** Work order **
Taking only the lines of the data below from the line with "The image size" to the line with "Task: Click the magnet icon on track 44", ends included, write them out exactly and without pictures.
-- Information given follows --
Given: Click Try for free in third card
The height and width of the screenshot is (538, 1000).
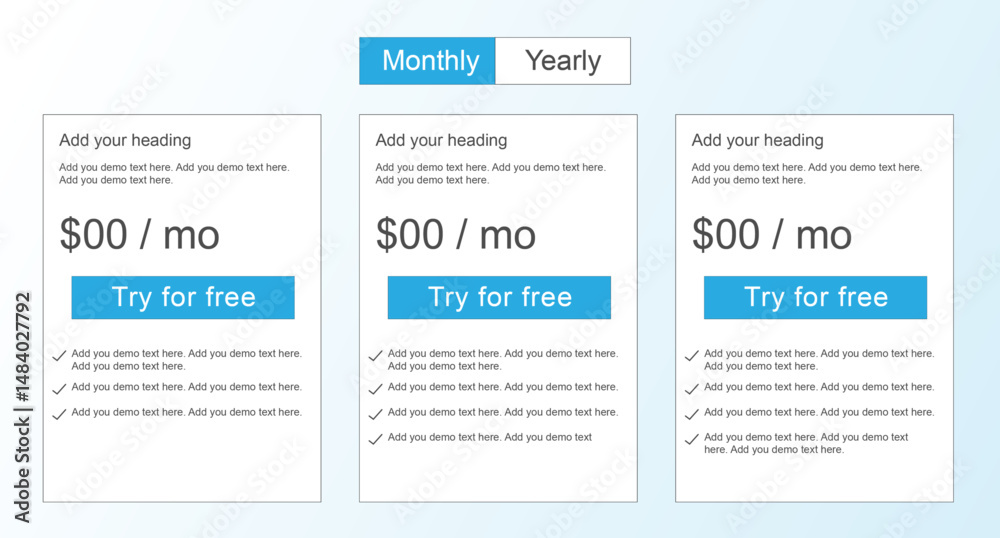Looking at the screenshot, I should [x=816, y=298].
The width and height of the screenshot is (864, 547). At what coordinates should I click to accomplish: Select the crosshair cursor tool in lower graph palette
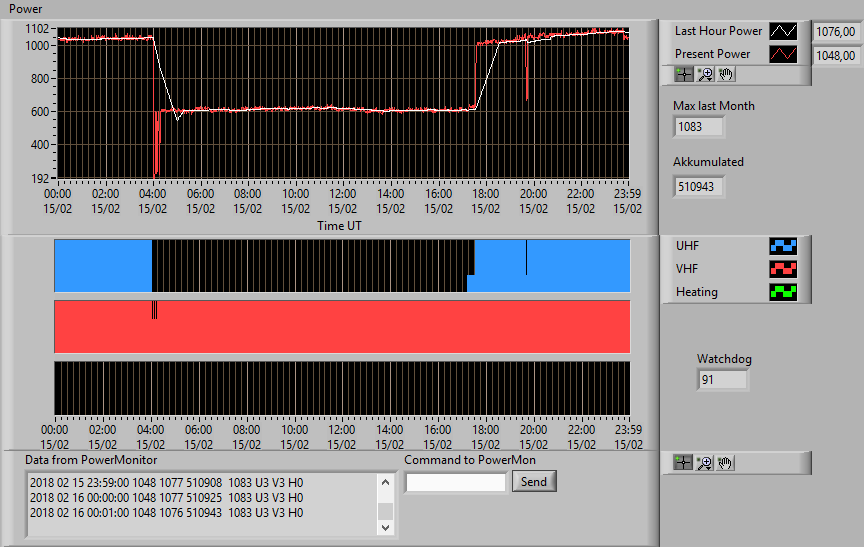click(x=683, y=463)
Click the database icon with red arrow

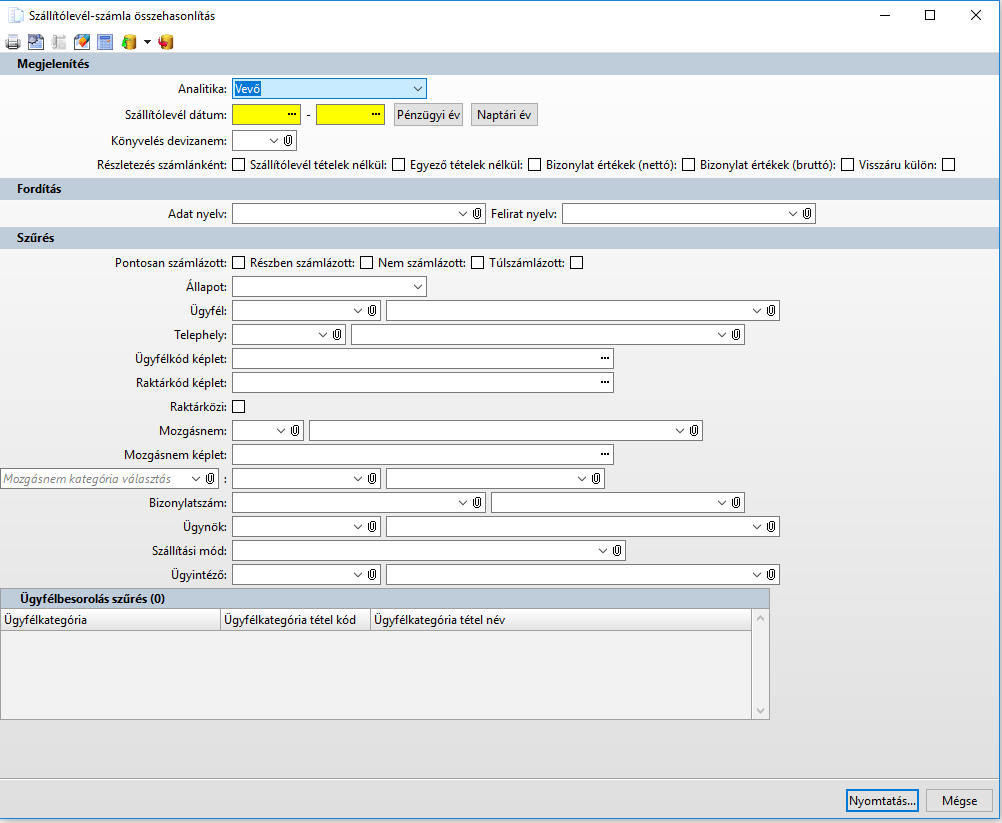pyautogui.click(x=166, y=42)
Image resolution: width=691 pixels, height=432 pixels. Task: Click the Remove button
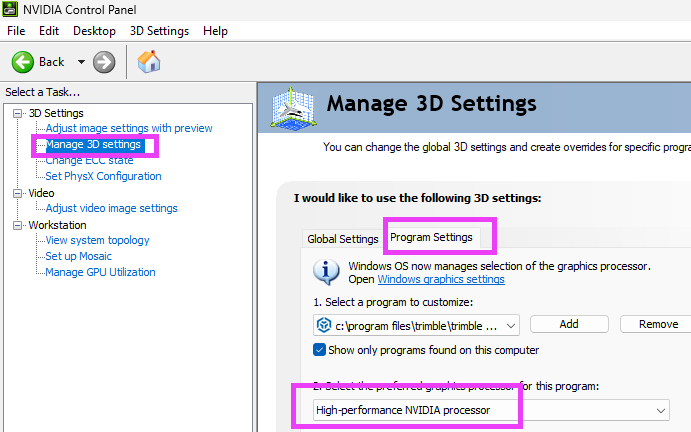pyautogui.click(x=657, y=324)
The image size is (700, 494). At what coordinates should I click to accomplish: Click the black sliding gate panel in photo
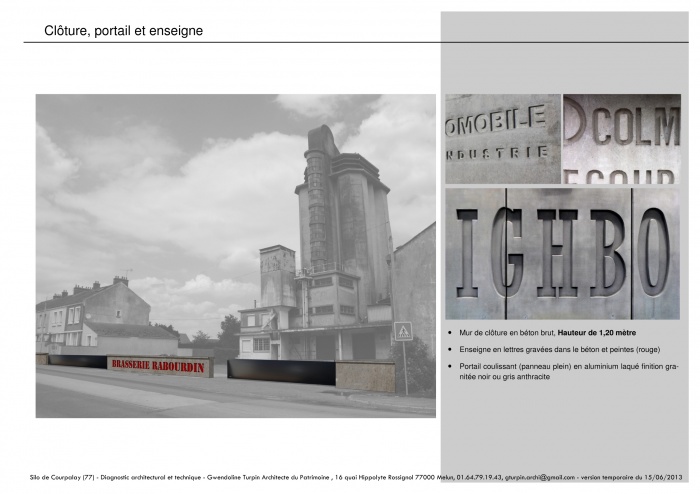[x=280, y=369]
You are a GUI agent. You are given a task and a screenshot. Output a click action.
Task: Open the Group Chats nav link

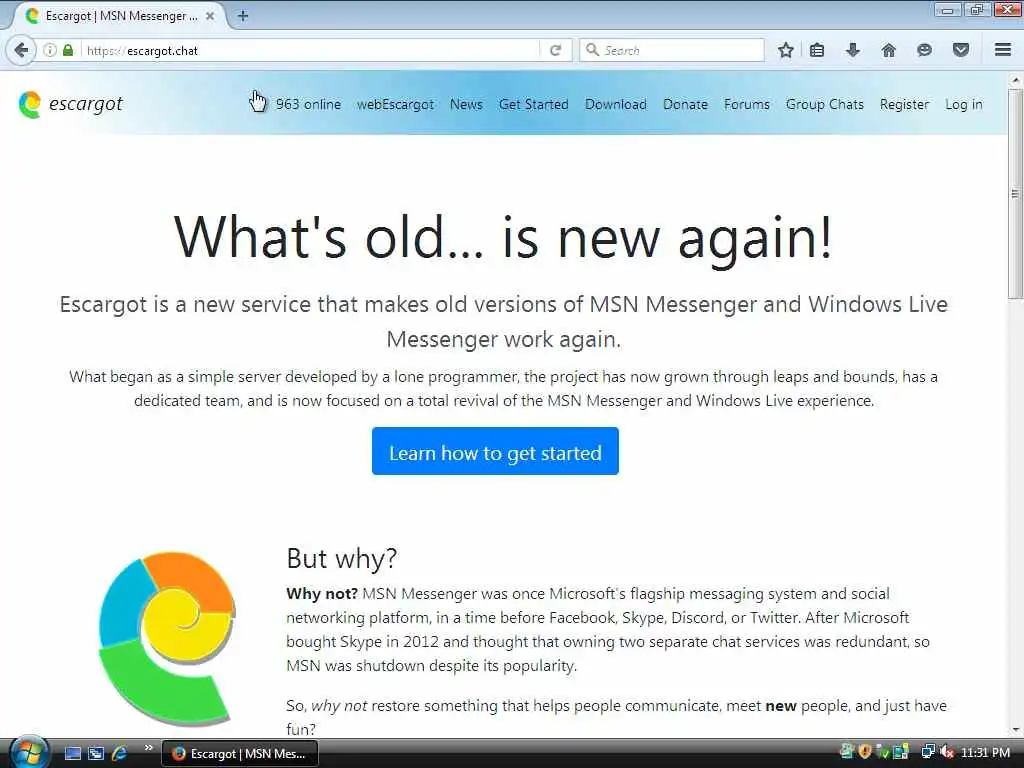[x=824, y=104]
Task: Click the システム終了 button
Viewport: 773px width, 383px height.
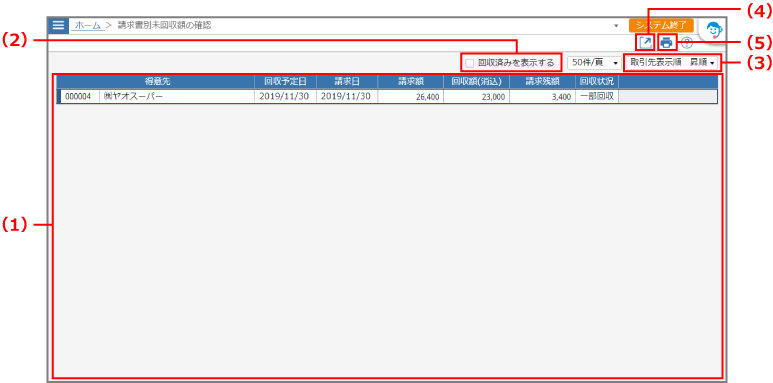Action: tap(662, 26)
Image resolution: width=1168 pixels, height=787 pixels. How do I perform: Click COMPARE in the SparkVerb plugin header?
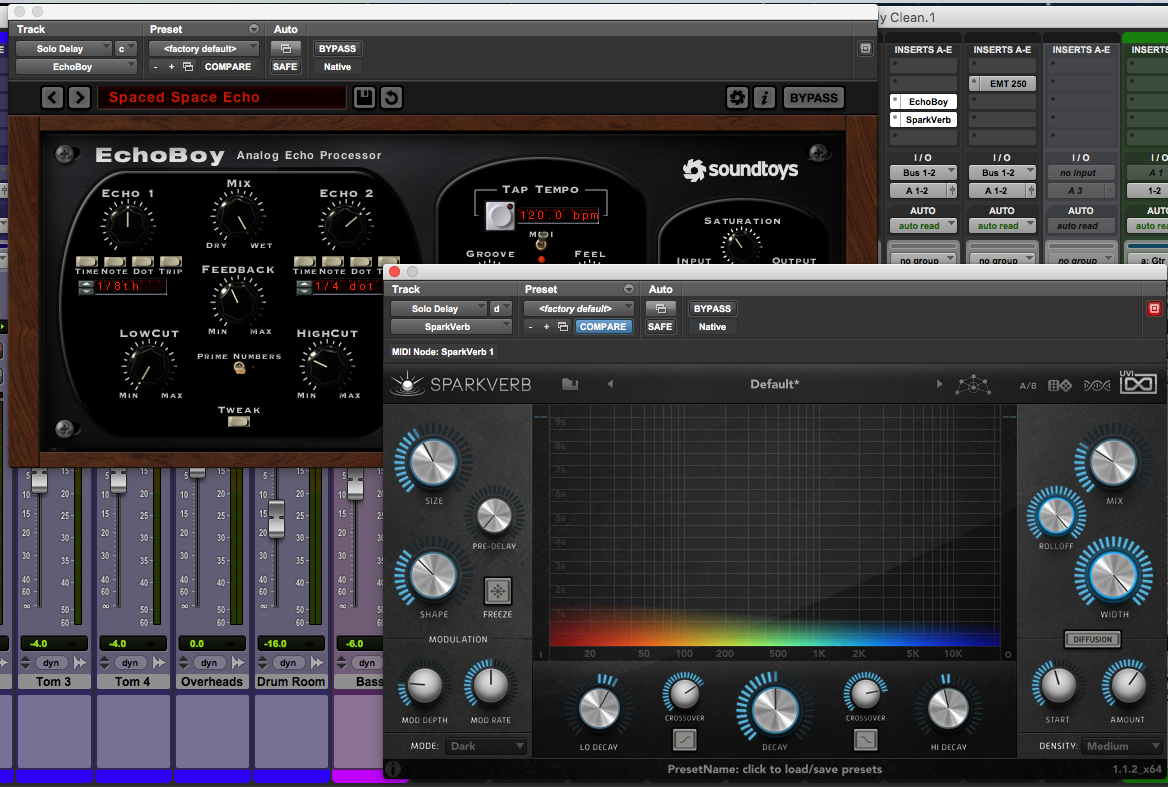coord(604,326)
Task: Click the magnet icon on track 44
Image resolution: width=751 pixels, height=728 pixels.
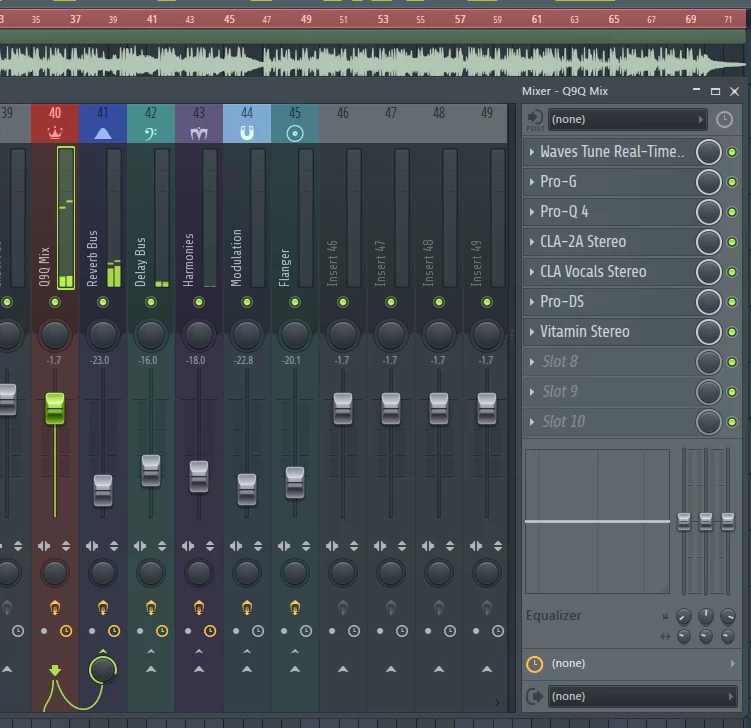Action: 247,132
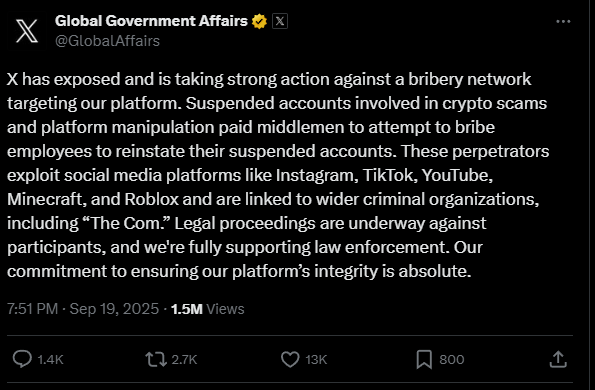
-- Information given concluded --
** Reply to the task **
The image size is (700, 494). At what coordinates should I click to accomplish: Click the black sliding gate panel in photo
[x=280, y=369]
You are a GUI agent. You are given a task and a screenshot. Output a click action.
Task: Open the Group Chats nav link

[x=824, y=104]
Task: Click the システム終了 button
Viewport: 773px width, 383px height.
Action: tap(662, 26)
Image resolution: width=1168 pixels, height=787 pixels. How do I perform: Click COMPARE in the SparkVerb plugin header?
coord(604,326)
Task: Click the magnet icon on track 44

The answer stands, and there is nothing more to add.